由图7可知,正丁醇脂肪脱除率为58.89%;无水乙醚脂肪脱除率为72.56%;正丁醇与无水乙醚混合试剂脂肪脱除率60.31%,说明鱼皮中脂肪在无水乙醚中溶解率最高,因此,选择无水乙醚作为最佳脱脂溶剂。
2.3.2脱脂时间对鱼皮脱脂效果的影响
保持其他条件不变,采用无水乙醚,分别浸泡鱼皮8,16,24和32 h,进行脱脂处理,测定脱脂后鱼皮中脂肪含量,计算脂肪脱除率。试验结果如图8所示。

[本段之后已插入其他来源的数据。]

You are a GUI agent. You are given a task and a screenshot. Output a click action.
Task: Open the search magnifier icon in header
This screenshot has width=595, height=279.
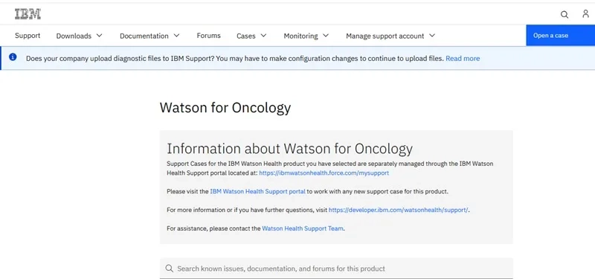click(565, 15)
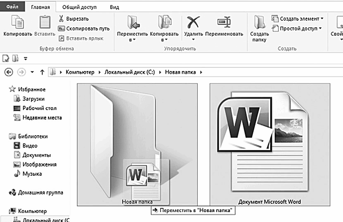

由图8可知,随着脱脂时间的增加,脱脂率逐渐上升,当脱脂时间增加到16 h之后,随着脱脂时间的增加,脱脂率增加缓慢,因此,选择最佳脱脂时间为16 h。
2.3.3料液比对鱼皮脱脂效果的影响
保持其他条件不变,采用无水乙醚进行脱脂,分别调节料液比为1: 40,1: 60,1:80和1:100(g/m L)。测定脱脂后鱼皮中脂肪含量,计算脂肪脱除率。试验结果如图9所示。
由图9可知,料液比到达1:80( g/m L)时,脂肪脱除效果已达到最好,因此,选择最佳料液比1: 80( g/m L)左右。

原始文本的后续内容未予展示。